В этой же книге, в ставшем уже антологическим стихотворении «Я мечтал подружиться с совой, но, увы…», непонятным «военным» эпитетом цепляют две последние строки: «Чтоб военную песню мне пела сова, / Как большому, но глупому сыну». Занятно автор заменяет птицу, исполняющую военную песню, – снегиря на сову.

В стихотворении «Всё будет иначе гораздо» последняя строфа из четырёх начинается строками: «Но я не духовные гимны – / Военные песни пою».

Слово «военный» нередко встречается у А. Цветкова того периода.

В этот же ларчик положим и стихотворения петербуржца Алексея Пурина, из книги «Евразия», в которой имеются произведения, вызванные к жизни армейской службой автора.
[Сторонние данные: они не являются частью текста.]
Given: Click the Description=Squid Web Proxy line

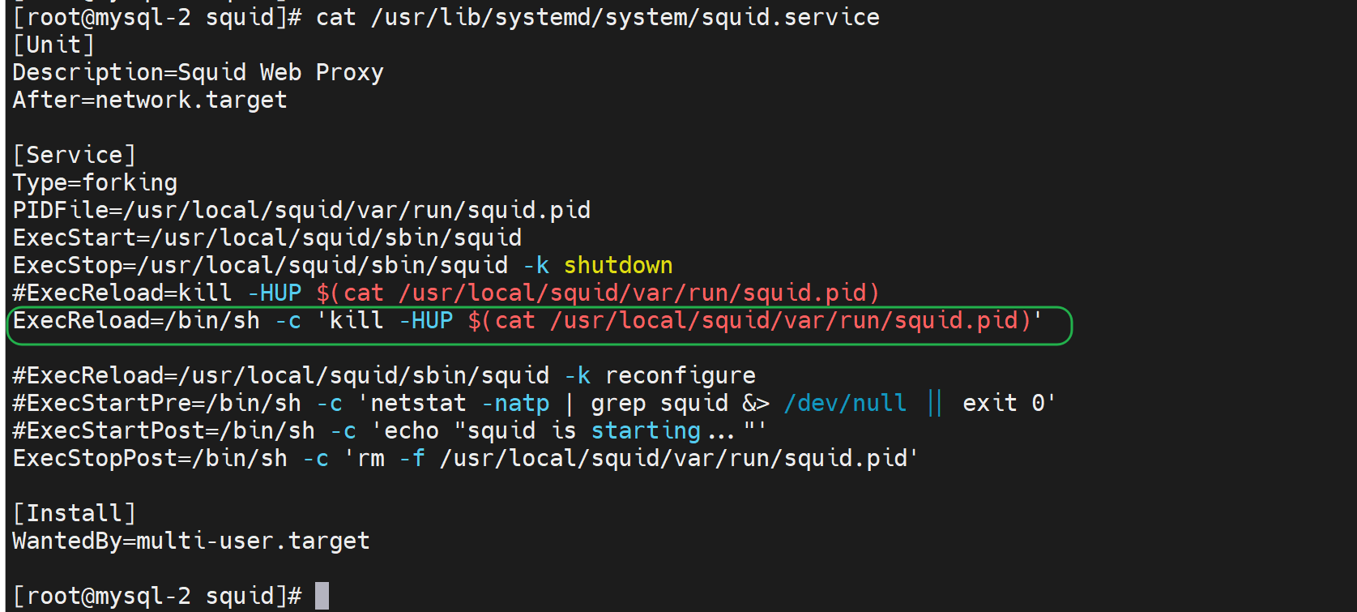Looking at the screenshot, I should 198,72.
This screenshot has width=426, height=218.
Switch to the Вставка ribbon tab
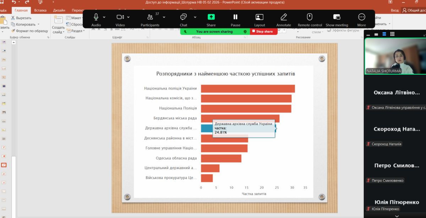click(40, 10)
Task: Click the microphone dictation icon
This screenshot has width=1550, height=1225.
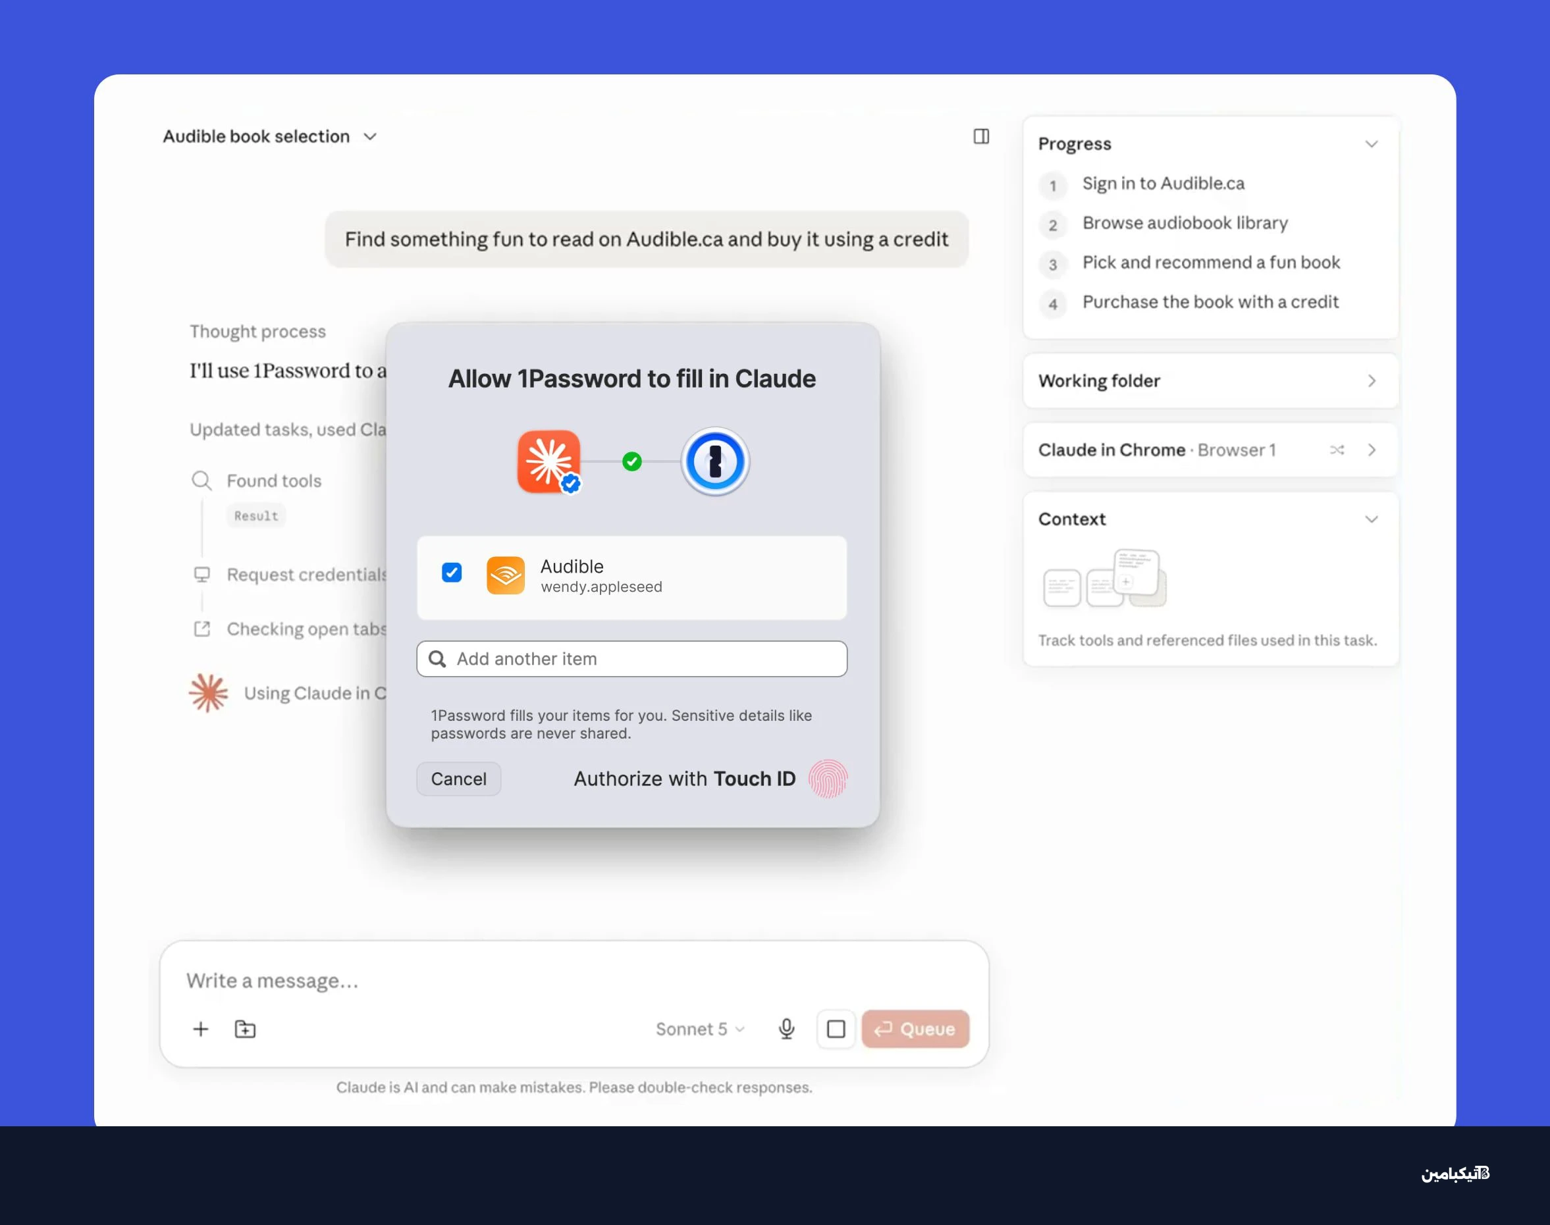Action: [x=786, y=1028]
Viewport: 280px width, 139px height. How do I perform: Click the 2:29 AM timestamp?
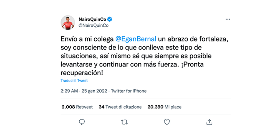pos(69,91)
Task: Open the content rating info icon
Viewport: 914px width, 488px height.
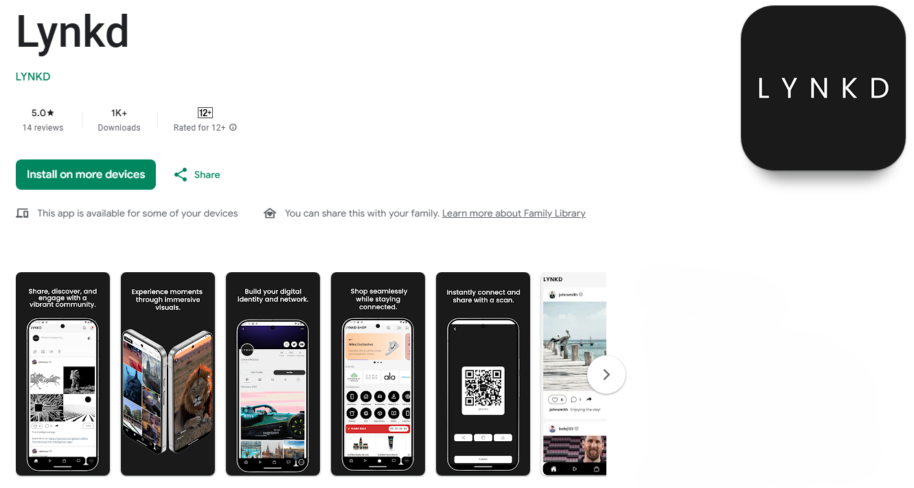Action: [x=233, y=127]
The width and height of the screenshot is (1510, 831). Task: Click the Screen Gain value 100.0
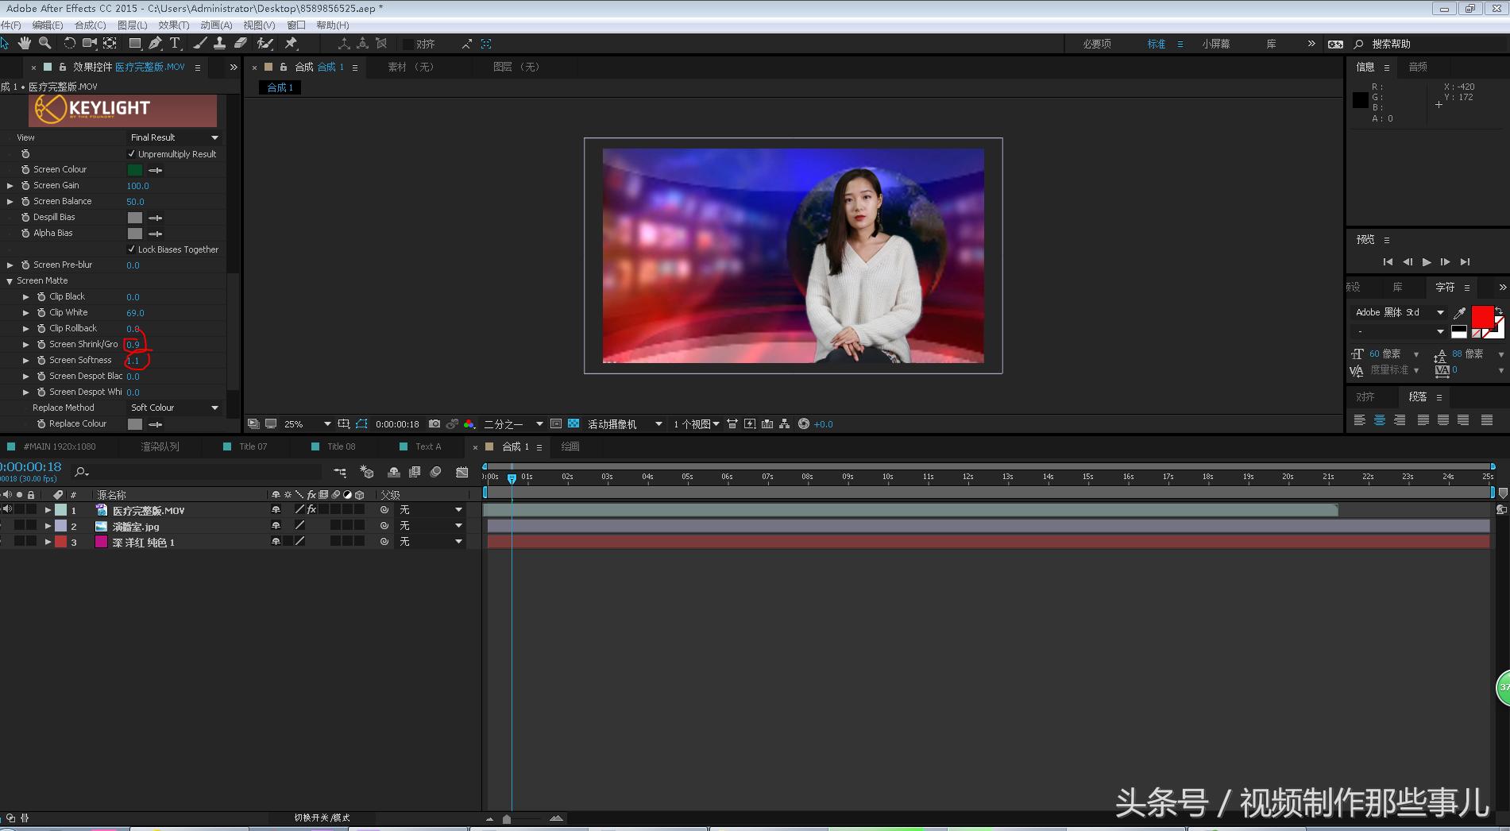[x=137, y=186]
Хотя название текста «Снигирь» (1985) орфографически повторяет державинское, здесь, как это водится у поэтов ХХ в., – избыток индивидуальной рефлексии, минимум, как может показаться, гражданской объективизации. Или – горечь, в том числе понятная в контексте экватора афганской войны, несомненно присутствующей в сознании военнослужащего-стихотворца. Речь идёт о судьбе лирического героя, кажется, стопроцентно совпадающего с автором. Это не «песнь о родине», «судьбах государства» или немалых количеств людей – как в стихах Державина, Бродского и Липкина.
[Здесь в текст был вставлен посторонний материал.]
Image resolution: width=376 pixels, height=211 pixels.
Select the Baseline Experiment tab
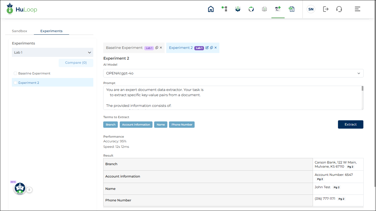point(124,48)
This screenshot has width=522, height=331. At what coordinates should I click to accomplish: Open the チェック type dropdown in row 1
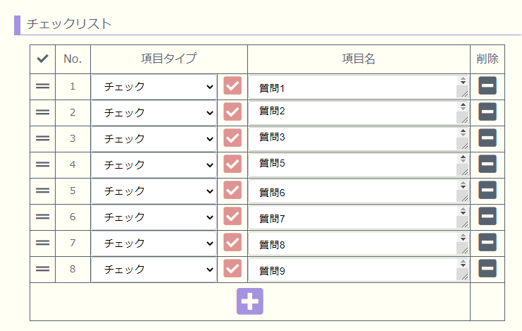point(154,87)
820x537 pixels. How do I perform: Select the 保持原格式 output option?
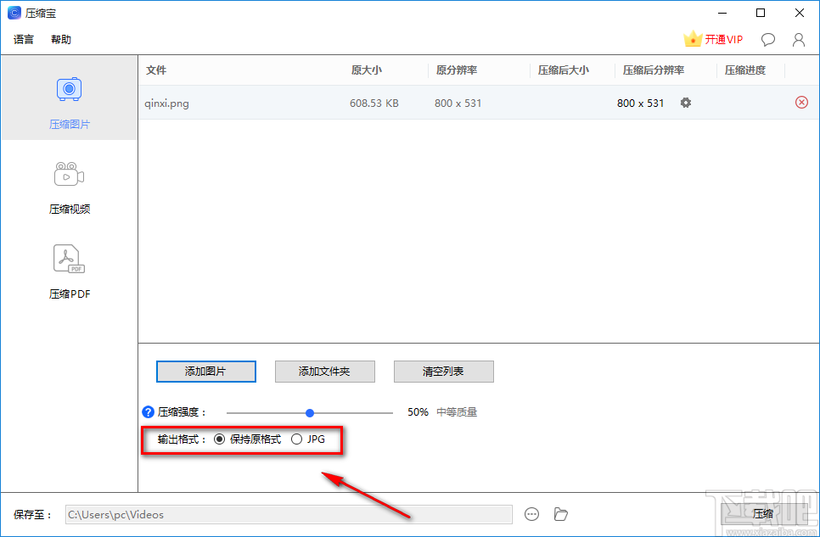[220, 439]
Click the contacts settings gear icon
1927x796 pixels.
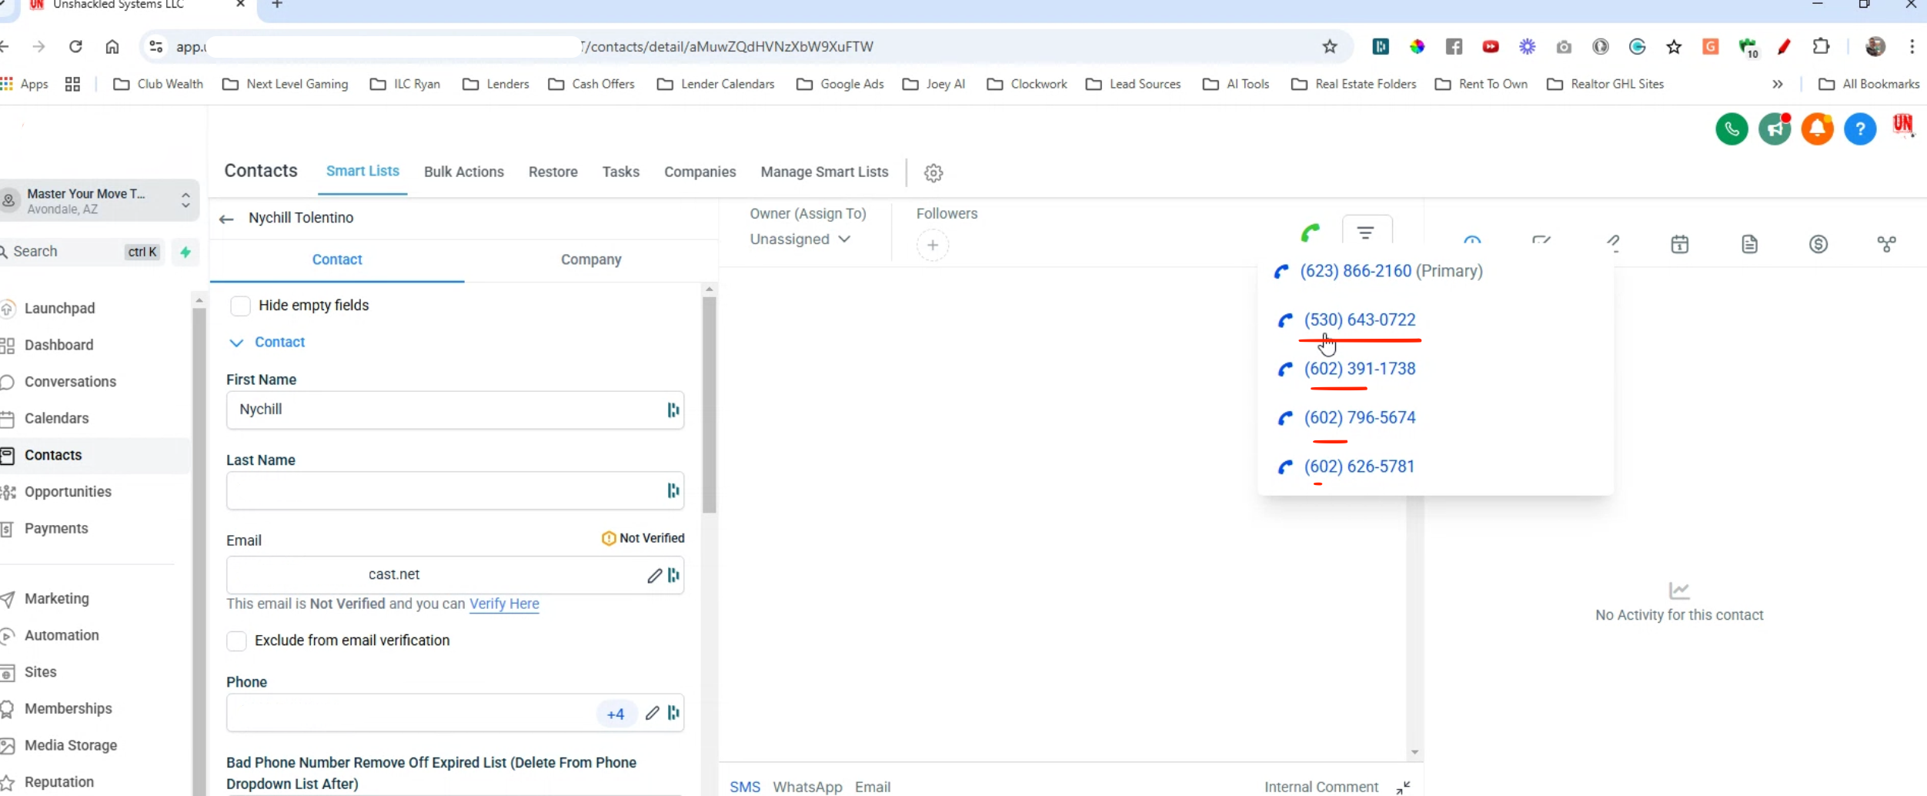point(933,173)
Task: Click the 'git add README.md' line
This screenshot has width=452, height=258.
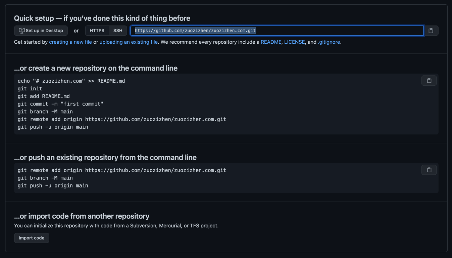Action: tap(44, 96)
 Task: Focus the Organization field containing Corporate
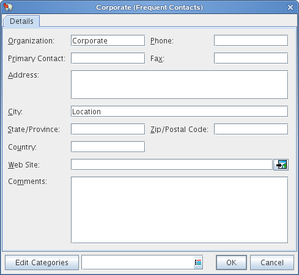[x=108, y=40]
Начав со строк «В самом деле, должно быть, глуповатая флейта насвистывает / птичьи эти мотивчики…», в середине автор сетует, что «…и нового не проплачет / ничего красногрудая флейта…», а завершает опус так: «Та же пташка сидит с металлическим клювом на жёрдочке, / те же семечки сыплются подслеповатыми звуками».

Обратим внимание: флейта – глуповатая, красногрудая (понятно!); пташка – сидит на жёрдочке (а не на ветке, как у Самойлова или Сидорова), и – с металлическим клювом (быть может, добавим, метящим в висок лирическому герою, народу и эпохе).

А в «Памятке (1)» Пурина, написанной в 1982-м, за два года до стихотворения С. Липкина, «снегирь» дан в современной орфографии. Автор вспомнил о военной службе русских стихотворцев – Батюшкова («в Париж въезжал верхом»), Блока («в болотах Пинских гнил»), Фета («в лейб-гвардии служил»), и заключил: «Не жалуйся, дружок, иди за ними следом».

Пей Иппокрены лёд, подков согласных медь,
подкожный тайный ток батальной Аретузы.
Да и какую песнь, как не военну, петь
в России снегирю, покуда живы музы?

Но в стихотворении Пурина «Итоги» (1986) мы обнаруживаем уже некую милитаристическую усталость лирического героя: «Заткнись, пичужечка! Довольно выкаблучивать / про бравого тушканчика Суворова.

Про альпиниста – баста! – италийского.
Уймись, фальцетная в сквозной авоське Сенчина.
Кино закончилось, и выхожу затисканный,
полузадушенный, живой и беззастенчивый».

Речь, похоже, о киноленте с симптоматичным для нашего случая названием «Вооружён и очень опасен», советском слабеньком и сладеньком вестерне, где главную лирическую пару играют Д. Банионис и ленинградская эстрадная певица Л. Сенчина.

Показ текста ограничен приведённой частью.